The prose strikes an engaging tone throughout. I’m having a hard time nailing it down precisely, but I want to call it jauntily cynical, or maybe cynically jaunty? The main character definitely has a personality—I got a good sense of her as brash and determined – and her voice lends color to what could otherwise be a dull environment made of rocky landscapes and generic corridors. Here’s her take on an empty bit of crater, for example:
"This part of the crater gets a lot of sun, so… Ok, all parts of the crater get a lot of sun, and yet: This should be a great place for a vineyard slope! But only if the terraforming works. And even then, probably not for another 1,000 years."
This rough-edged but inviting narration also takes the edge off of death when it arrives, as it is possible to perish from a variety of missteps. It also helps that these deaths aren’t permanent, as they’re considerately rewound as soon as they happen (for a reason that makes sense once it’s ultimately revealed). And indeed, the plot winds up in a surprisingly sweet place that, much like the game overall, worked really well for me. Foreign Soil has room for more polish, it’s relatively slight, and it never manages to top its bravura opening, but if you want to play out an unproblematic colony-seeding narrative, it certainly meets the need.
Foreign Soil starts strong, with effective writing that clearly establishes the main character’s situation and how they feel about it. Narrative details provide hints about a backstory, and environmental threats offer a sense of danger.

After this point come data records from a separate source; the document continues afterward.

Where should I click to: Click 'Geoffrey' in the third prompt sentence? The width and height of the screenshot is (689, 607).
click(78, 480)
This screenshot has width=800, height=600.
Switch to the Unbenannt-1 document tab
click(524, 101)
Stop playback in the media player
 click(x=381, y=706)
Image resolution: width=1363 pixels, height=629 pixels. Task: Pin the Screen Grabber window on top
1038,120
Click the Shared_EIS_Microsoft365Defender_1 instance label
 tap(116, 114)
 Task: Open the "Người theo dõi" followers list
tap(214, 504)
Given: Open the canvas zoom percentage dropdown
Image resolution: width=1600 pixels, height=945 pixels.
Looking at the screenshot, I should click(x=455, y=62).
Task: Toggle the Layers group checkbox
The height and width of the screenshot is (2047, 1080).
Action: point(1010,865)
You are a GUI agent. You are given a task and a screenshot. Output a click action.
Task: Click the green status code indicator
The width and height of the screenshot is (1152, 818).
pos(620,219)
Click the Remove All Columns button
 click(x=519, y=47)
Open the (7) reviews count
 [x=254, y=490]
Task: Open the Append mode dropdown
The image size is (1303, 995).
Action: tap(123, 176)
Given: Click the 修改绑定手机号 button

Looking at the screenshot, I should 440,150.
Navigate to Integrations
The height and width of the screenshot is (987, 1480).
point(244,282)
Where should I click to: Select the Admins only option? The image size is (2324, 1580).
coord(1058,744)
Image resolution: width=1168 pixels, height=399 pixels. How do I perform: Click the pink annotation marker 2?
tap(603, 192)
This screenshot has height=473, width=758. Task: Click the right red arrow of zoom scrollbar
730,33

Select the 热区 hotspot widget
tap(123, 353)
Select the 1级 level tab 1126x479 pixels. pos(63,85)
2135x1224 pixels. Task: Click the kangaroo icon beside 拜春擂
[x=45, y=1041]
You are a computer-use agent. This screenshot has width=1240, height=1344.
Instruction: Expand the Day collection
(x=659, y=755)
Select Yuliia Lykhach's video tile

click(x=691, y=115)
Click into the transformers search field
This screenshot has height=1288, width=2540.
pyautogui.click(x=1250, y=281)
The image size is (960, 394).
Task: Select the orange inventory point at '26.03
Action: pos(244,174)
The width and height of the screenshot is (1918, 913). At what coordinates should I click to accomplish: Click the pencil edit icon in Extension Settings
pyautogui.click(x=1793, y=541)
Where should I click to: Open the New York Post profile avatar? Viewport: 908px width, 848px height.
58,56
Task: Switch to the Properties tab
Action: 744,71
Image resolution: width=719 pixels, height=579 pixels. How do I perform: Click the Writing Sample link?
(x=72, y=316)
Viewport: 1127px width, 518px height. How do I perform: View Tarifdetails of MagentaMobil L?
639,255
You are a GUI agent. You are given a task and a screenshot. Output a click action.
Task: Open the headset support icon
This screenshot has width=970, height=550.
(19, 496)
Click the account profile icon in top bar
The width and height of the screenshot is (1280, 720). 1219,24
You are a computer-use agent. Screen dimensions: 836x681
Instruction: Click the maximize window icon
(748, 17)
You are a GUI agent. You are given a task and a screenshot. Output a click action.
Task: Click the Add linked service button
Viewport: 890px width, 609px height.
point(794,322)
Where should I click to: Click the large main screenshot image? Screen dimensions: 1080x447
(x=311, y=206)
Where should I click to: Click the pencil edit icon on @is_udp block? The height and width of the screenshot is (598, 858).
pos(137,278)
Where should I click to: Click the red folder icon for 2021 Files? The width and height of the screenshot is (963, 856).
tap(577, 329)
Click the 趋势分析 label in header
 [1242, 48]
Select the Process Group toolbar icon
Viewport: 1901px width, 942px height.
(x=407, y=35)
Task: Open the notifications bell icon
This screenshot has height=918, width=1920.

A substantial part of the gameplay involves figuring out what to do next, which makes it tricky to discuss Foreign Soil in a way that doesn’t ruin the experience. I liked how the environment changed around me, creating new locations and updating descriptions as various objectives were completed.
I also appreciated how in-game deaths were handled — the setting is supposed to be harsh and unforgiving, so it needs to show appropriate consequences for risky decisions. The game struck a nice balance that encouraged experimentation while showing how dumb choices will get you killed.
Unfortunately, I got stuck in the middle of the story because I wasn’t willing to take enough risk. I knew where I was supposed to advance the story, but I was reluctant to try different commands that might move things along. After overcoming that hurdle, things flowed logically through the endgame.
Foreign Soil was fun, and my only complaint is that I wish it was a longer experience.
Wade's Important Astrolab
IntroComp 2020 review
In the striking opening scene, the PC is born, messily and with plenty of fluid, of a sarcophagus on an alien planet. Her apparent task: to establish a colony from scratch. It seems a bit pessimistic on the part of her parent civilisation to have preserved its colonists in containers that are basically elaborate coffins, but sarcophagi are certainly cooler than glass tubes. Thus the game starts out well.